We ran a few batches, which I pre screened for lead, and they came out well. To be sure we sent it out to LeDoux for an ICP and it came back .9996, the second days lot came out .9997. Considering silver has to be .999 for sale they're still in good shape.

The thing I'm most surprised at is the low silver content of the scrap they are getting which is supposedly sterling silver. The best assay is 90%, down to 85 on some bars. Unfortunately that level of copper eliminates a silver cell as an alternative.

We cleaned up the lead contaminated silver by digesting it, dropping it as a chloride, hot water leached the lead, and reduced the chloride with sugar. The bar now had no traces of lead and it was processed by the formate method for sale.
 
I'm testing the method as we speak using analysis grade sodium formate and silver nitrate.
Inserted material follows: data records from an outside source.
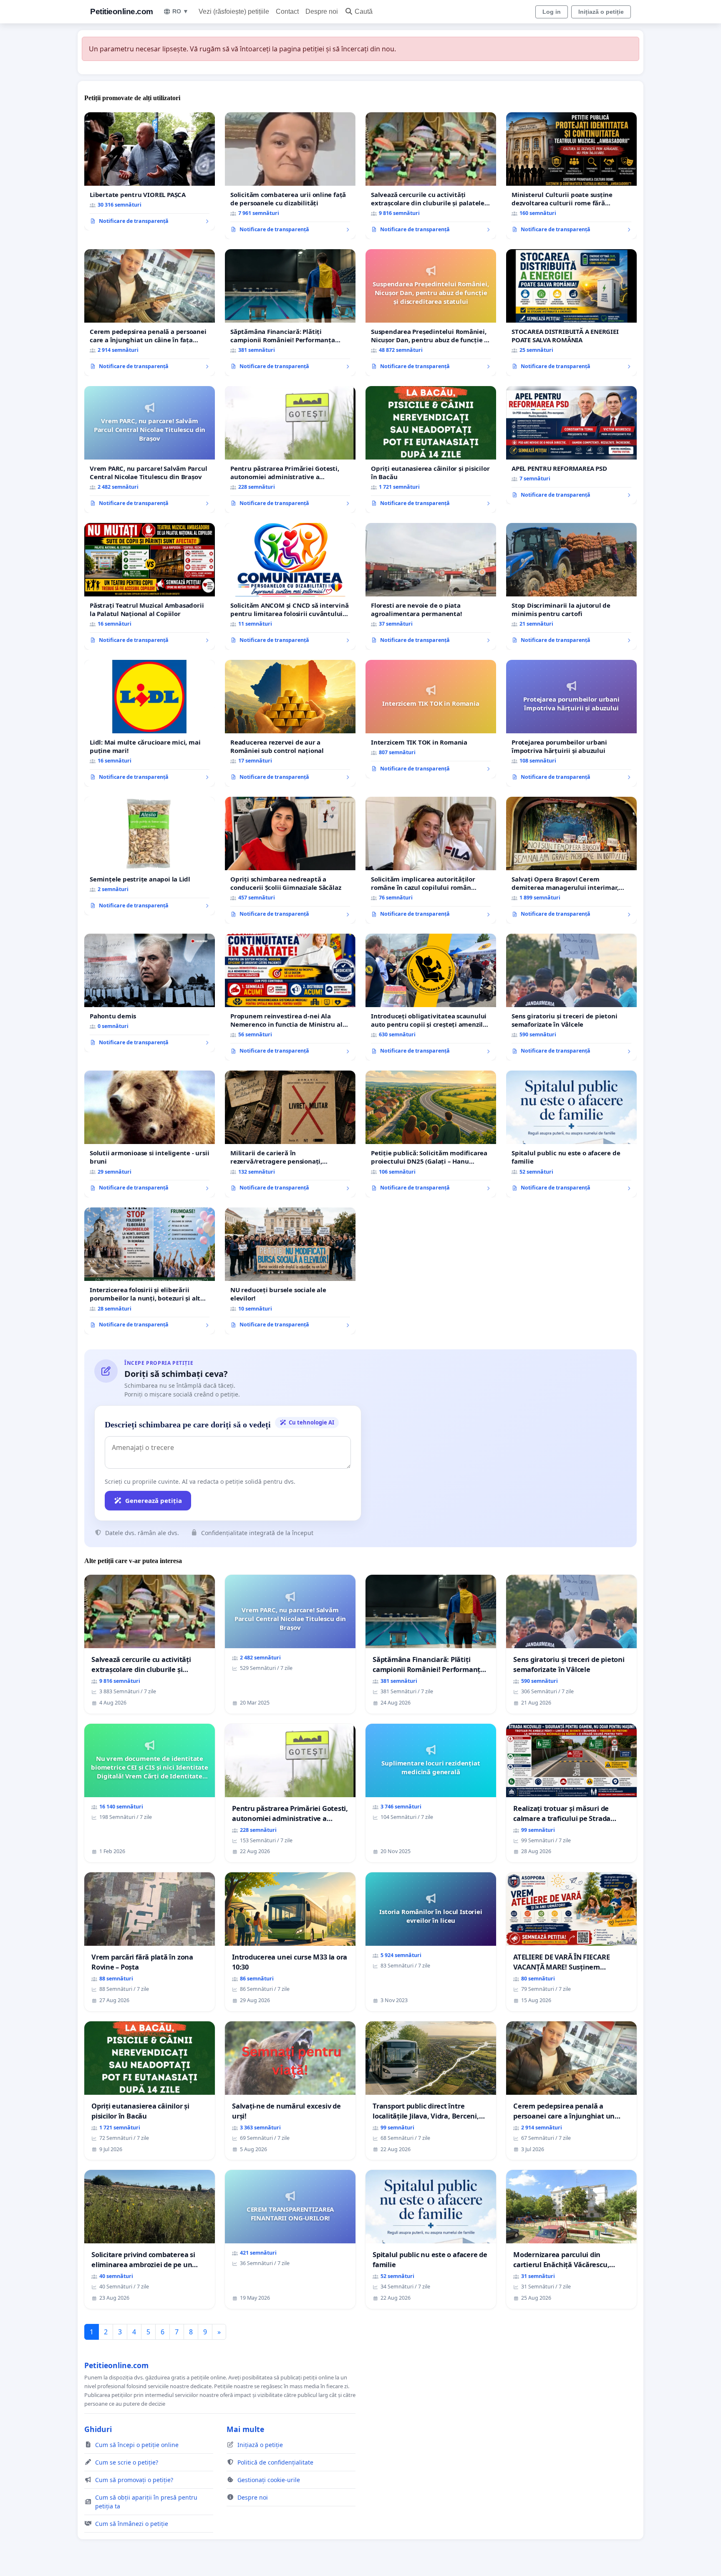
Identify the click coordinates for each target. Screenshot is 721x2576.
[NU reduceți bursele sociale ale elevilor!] (290, 1270)
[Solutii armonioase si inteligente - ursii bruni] (149, 1134)
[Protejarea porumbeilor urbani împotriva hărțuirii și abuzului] (571, 723)
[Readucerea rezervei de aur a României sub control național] (290, 723)
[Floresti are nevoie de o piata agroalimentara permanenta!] (431, 586)
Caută (364, 11)
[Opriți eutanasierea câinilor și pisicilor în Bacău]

Seems to give a very pleasant light grey powder.
 
Funny enough, I still haven't gotten around to the formate reduction.

I really don't like the Karo Syrup/aldose method all that much despite the inherent advantage that it is arguably one of the most selective ways to get pure silver.
Something about dissolving, Cu cementing, and the Thum cell is very attractive... ah yes, no silver chloride!
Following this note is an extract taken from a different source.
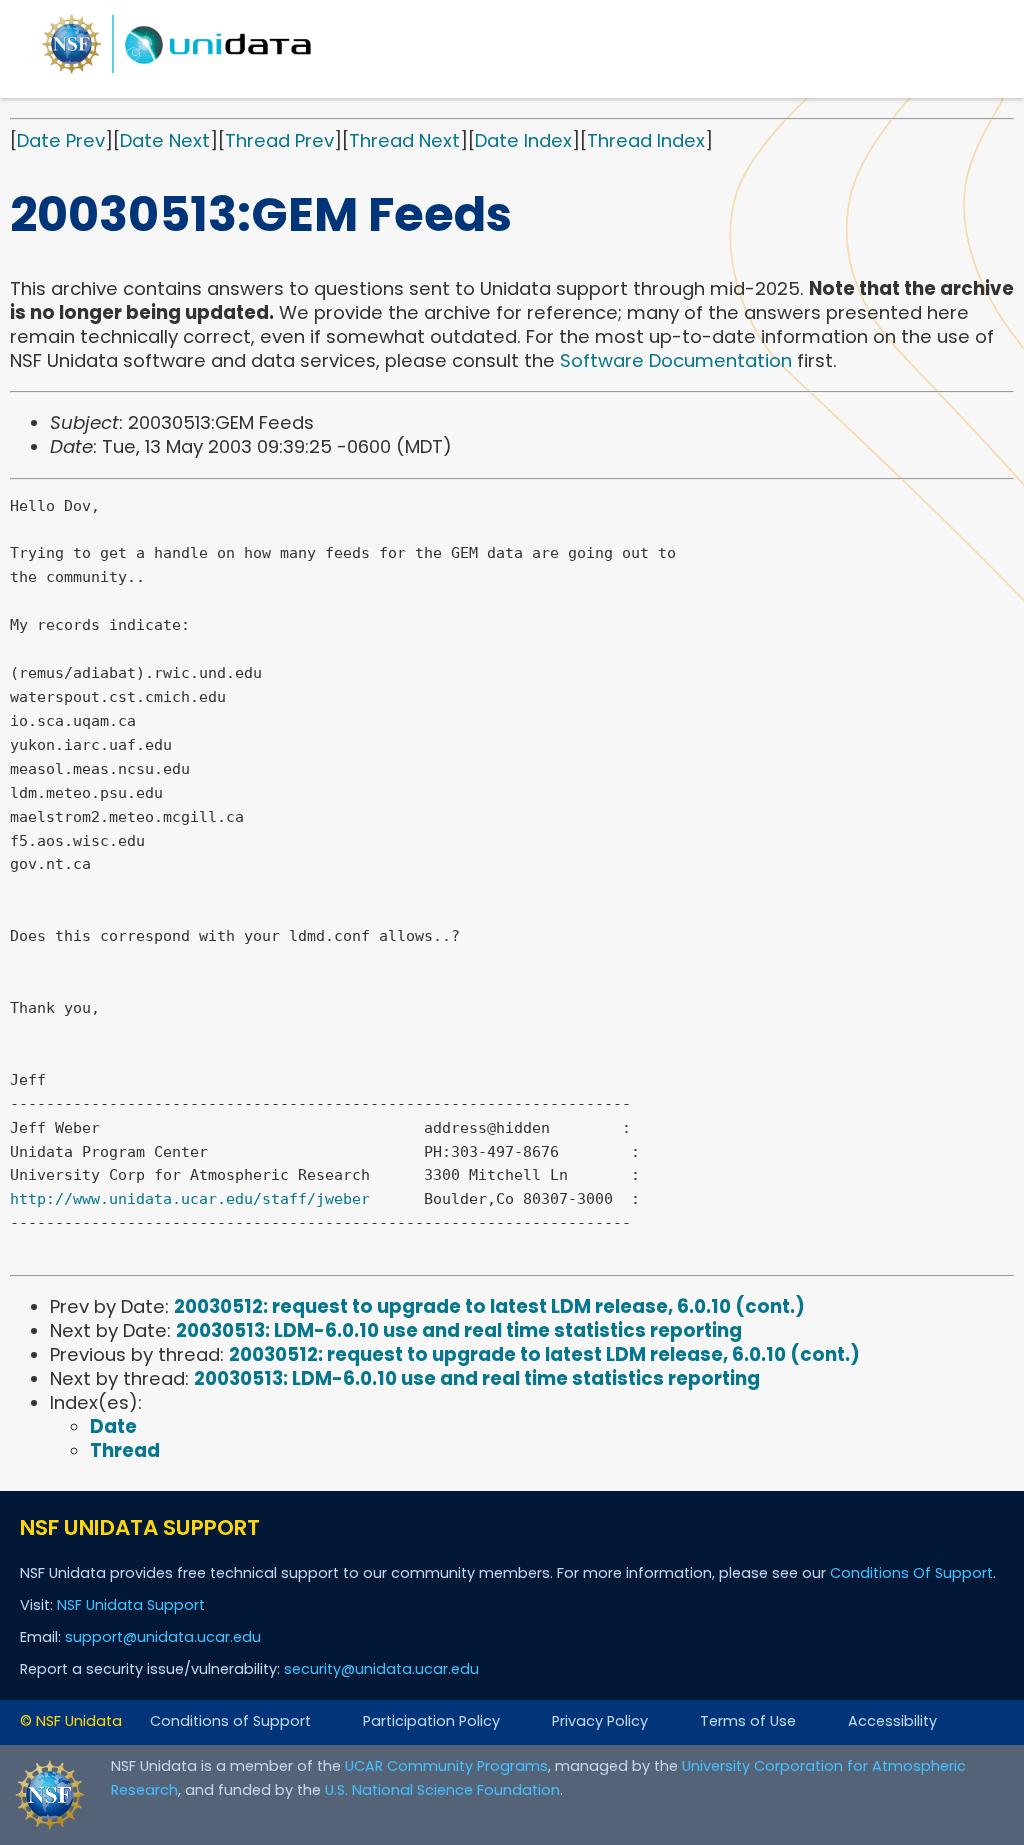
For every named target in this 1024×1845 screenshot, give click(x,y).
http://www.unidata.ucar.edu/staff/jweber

4metals, ever considered alloying up and putting it through the cell?
 
Lou,

Alloying up and running in a cell is only an option if you have a good quantity of almost fine silver to alloy up with. Lately the guys I've worked for are getting in sterling and coin silver.

I get clients on both ends of the refining spectrum, some have the capital to finance the operation and the support lab properly, lately I've seen the low budget type. If I set up a guy who can put in an AA or an ICP I'd consider a silver cell because the instrumentation makes it easy to monitor the copper levels which climb quickly. It involves quite a bit of electrolyte changing but it is still do-able with less waste acid than the formate method. The low budget guys make management harder. I have yet to find a volumetric analysis for the copper levels in the cell to aid the more frugal refiner. Any suggestions?
 
4Metals,

I'm like Lou in regards to the fact that I've been wanting to try the formate reduction of silver, but I haven't gotten around to it yet.
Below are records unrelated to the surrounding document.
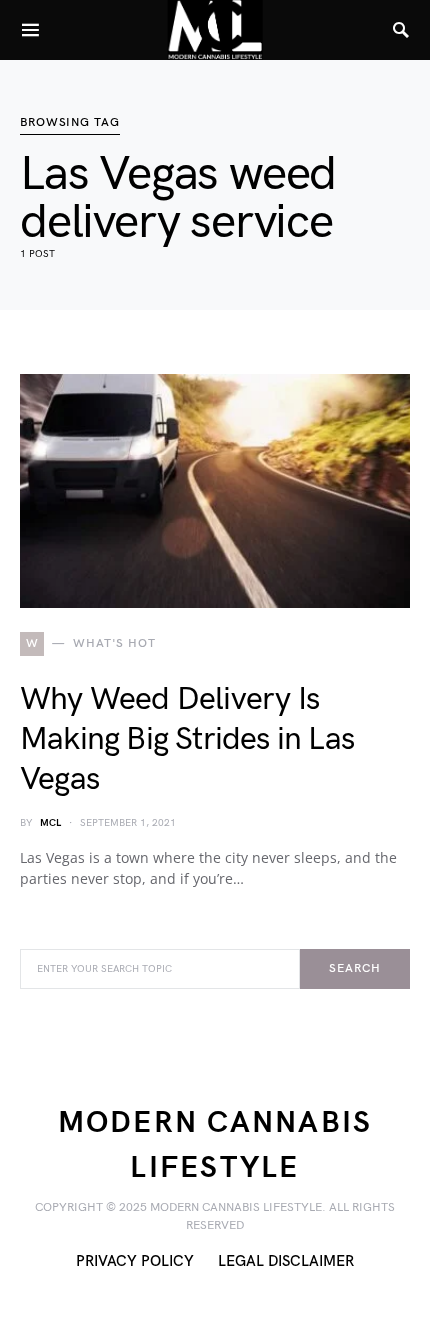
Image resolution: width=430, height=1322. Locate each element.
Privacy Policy (135, 1261)
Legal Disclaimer (286, 1261)
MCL (50, 823)
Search (354, 968)
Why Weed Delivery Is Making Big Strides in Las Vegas (187, 739)
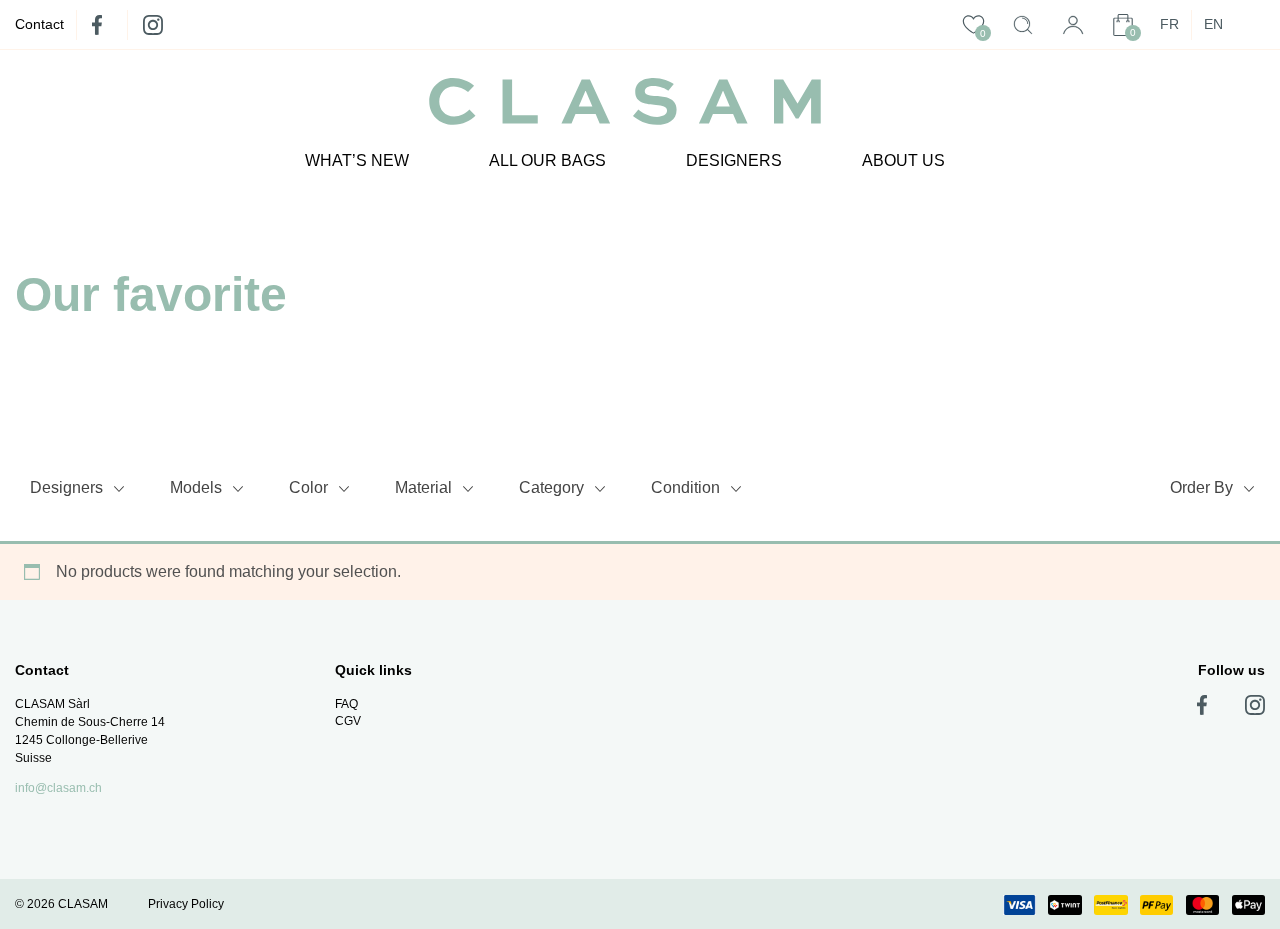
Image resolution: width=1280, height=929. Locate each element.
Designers (734, 160)
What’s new (357, 160)
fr (1169, 24)
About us (903, 160)
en (1213, 24)
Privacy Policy (186, 904)
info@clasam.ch (58, 788)
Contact (39, 24)
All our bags (547, 160)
The day you posted the reaction I bought a few pounds of sodium formate for the reaction, but I haven't got around to trying it out. I only process silver when I don't have any other PM's to run, and lately I've not had a shortage of gold and platinum to process, so the silver will have to wait.

When I get around to trying the process, i likely film it and post it to my website to go along side my other silver reduction videos.

Thanks for the great tip again!

Steve
 
I have yet to find a volumetric analysis for the copper levels in the cell to aid the more frugal refiner. Any suggestions?
I, also, don't know of any good methods of titrating copper in this matrix. I controlled 12, 30 gallon cells by first analyzing the silver with a Volhard titration and then measuring the specific gravity of the the solution with a hydrometer (of which I had a series of). Before then, I had made up about two dozen different silver/copper solutions, compared the silver concentratration verses the made-up copper concentration verses the S.G., and made up a few graphs. From all this, if I knew the silver concentration, I could determine the approximate copper concentration from a graph. I don't think I explained it very well, but it's pretty simple stuff. About the only things that contribute to the S.G. are silver and copper. This isn't rocket science. All you usually need to control an industrial system are close, quicky, approximations.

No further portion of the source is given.